▸ WHAT TO WORK ON:
Decide whether each statement agrees with the passage on Eliot's criticism below: (a) In 1961 Eliot says he discovered Donne and the other metaphysical poets. (b) Grierson's edition of Donne's Poems came out in 1912. (c) The passage describes Eliot's ideas on poetry as numerous. Answer yes or no for each, quoting the words of the passage that decide it.

▸ PROVIDED PASSAGE:
▶
The same concern with the relation between the poetic idiom and the language of conversation is the main theme of the essay The Social Function of Poetry (1943). Poetry is here described as having several functions: to afford enjoyment, to enlarge our consciousness and refine our sensibility, and also to preserve, extend and improve the language of the nation. Eliot thinks that the main duty of the poet is towards his language. The language of a people who stops producing poets is fast dying. The social  function of poetry is to make its effects felt everywhere in the life of a nation. The idea is generous, though a trifle abstract and vaguely supported.

 

In almost every essay by Eliot, there is a generalization on poetry. His ideas are not numerous, and rather obsessive. His criticism becomes more relaxed and flexible when it deals with concrete subject-matter, with other poets' works. About The Metaphysical Poets, Eliot wrote in 1921, when an anthology of poems from Donne to Butler (Metaphysical Lyrics and Poems of the Seventeenth Century) was edited with an introductory essay by Herbert J.C. Grierson. These poets seemed to Eliot to be more often invoked than actually read, at the time. Collected in one volume, they now had, he was saying, the power to ‘provoke’ criticism. Later, in 1961 (in To Criticize the Critic), Eliot remembers the essay in the following way:

‘The critic, however, cannot create a taste. I have sometimes been credited with starting the vogue for Donne and other metaphysical poets (...). But I did not discover any of these poets. Coleridge and Browning in turn, admired Donne (...). In our own time, John Donne has lacked no publicity: Gosse's Life and Letters, in two volumes, appeared in 1899. I remember being introduced to Donne's poetry when I was a Freshman at Harvard by Professor Briggs, an ardent admirer; Grierson's edition of the Poems, in two volumes, was published in 1912; and it was Grierson's Metaphysical Poetry, sent me to review, that gave me my first occasion to write about Donne. I think that if I wrote well about the metaphysical poets, it was because they were poets who had inspired me. And if I can be said to have had any influence whatever in promoting a wider interest in them, it was simply because no previous poet who had praised these poets had been so deeply influenced by them as I had been. As the taste for my own poetry spread, so did the taste for the poets to whom I owed the greatest debt and about whom I had written. Their poetry, and mine, were congenial to that age. I sometimes wonder whether that age is not coming to an end’.
◀
▸ DATASET CONTENT:
▶
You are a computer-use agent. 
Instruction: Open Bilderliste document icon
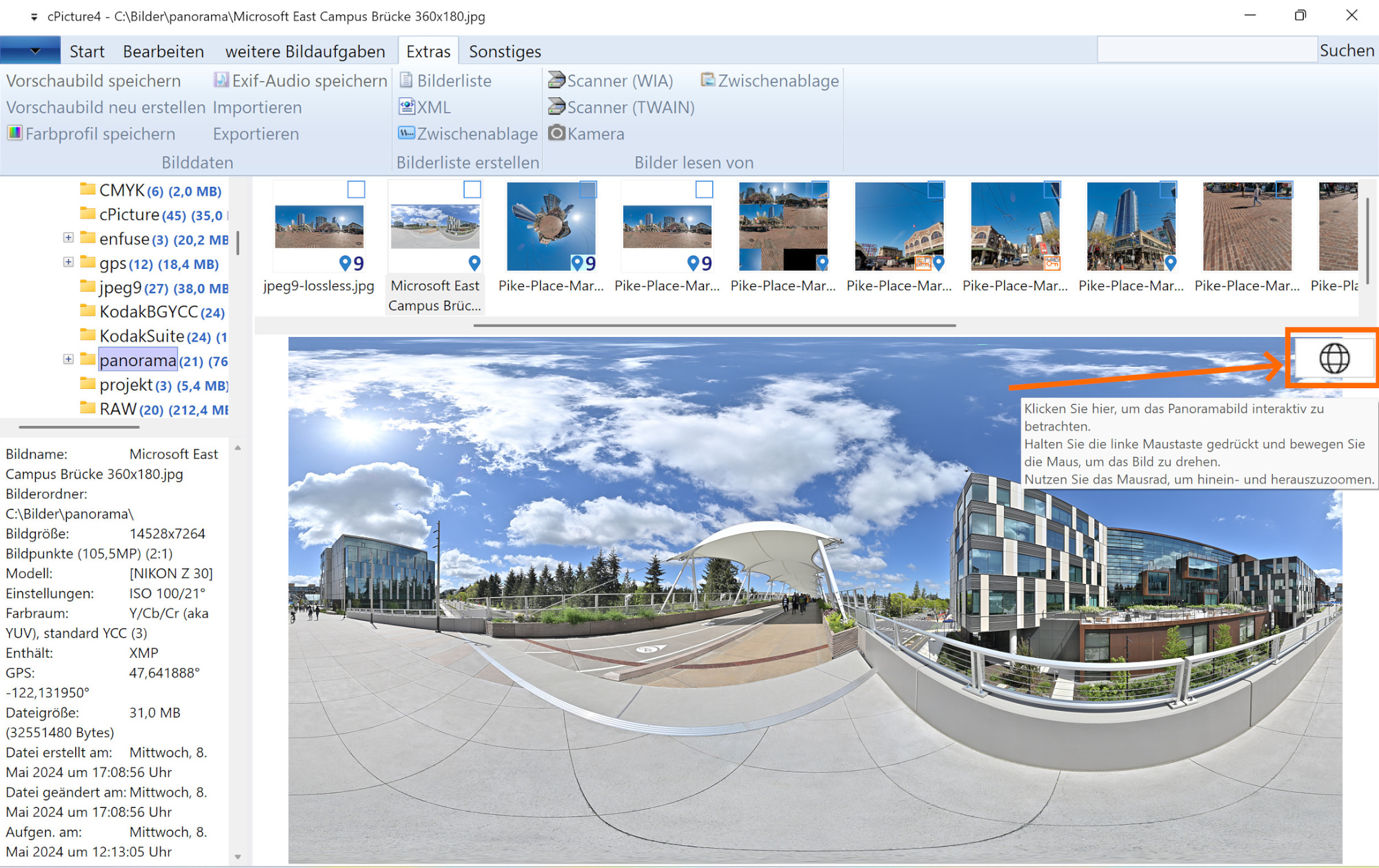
◀
▸ ANSWER FOR THE TASK:
(a) No: "But I did not discover any of these poets."
(b) Yes: "Grierson's edition of the Poems, in two volumes, was published in 1912"
(c) No: "His ideas are not numerous, and rather obsessive."